WORK TASK » Select the lines below containing the word "will".

Saved entries »

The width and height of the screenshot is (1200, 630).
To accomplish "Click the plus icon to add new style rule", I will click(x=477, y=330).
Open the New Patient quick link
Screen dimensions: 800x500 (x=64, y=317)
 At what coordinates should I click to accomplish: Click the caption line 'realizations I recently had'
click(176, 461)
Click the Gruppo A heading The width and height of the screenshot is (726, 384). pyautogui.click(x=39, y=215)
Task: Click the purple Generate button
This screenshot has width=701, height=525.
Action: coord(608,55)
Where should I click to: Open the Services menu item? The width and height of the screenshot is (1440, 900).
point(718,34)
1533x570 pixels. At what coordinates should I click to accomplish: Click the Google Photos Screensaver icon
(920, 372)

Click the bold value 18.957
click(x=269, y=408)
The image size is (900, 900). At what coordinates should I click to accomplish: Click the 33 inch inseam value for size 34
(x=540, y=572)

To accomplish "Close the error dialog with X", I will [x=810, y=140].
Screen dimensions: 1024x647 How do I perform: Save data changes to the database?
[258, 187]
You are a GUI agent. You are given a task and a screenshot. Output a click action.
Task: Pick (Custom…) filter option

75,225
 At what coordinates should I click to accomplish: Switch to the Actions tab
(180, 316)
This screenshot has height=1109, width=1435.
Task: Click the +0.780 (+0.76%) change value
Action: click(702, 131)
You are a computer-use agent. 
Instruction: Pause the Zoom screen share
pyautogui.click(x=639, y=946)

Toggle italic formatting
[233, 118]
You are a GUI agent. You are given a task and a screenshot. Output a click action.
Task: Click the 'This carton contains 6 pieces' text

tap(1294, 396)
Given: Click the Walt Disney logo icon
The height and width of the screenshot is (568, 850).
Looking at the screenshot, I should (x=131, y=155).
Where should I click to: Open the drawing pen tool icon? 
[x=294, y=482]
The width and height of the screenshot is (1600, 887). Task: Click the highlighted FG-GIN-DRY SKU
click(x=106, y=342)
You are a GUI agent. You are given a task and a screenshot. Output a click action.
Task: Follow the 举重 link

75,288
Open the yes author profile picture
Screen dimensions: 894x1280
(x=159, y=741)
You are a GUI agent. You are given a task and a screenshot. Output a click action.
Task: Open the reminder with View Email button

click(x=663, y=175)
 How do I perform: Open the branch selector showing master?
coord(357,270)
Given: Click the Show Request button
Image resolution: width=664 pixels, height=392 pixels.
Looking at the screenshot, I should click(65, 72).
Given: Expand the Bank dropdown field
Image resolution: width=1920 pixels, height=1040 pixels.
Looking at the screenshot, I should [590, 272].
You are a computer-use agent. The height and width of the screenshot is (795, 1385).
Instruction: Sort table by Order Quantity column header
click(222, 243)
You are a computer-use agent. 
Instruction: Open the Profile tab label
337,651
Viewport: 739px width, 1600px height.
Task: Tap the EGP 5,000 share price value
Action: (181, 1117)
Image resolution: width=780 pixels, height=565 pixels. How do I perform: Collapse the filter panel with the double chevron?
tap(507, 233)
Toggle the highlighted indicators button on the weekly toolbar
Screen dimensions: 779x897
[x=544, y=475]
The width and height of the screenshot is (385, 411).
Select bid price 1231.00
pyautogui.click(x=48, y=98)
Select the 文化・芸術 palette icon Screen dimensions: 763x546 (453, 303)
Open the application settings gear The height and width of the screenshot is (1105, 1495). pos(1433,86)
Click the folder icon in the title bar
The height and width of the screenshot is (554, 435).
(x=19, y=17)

TASK RESPONSE »
To accomplish "Click the plus icon to add new style rule", I will click(x=477, y=330).
To accomplish "Close the error dialog with X", I will [x=810, y=140].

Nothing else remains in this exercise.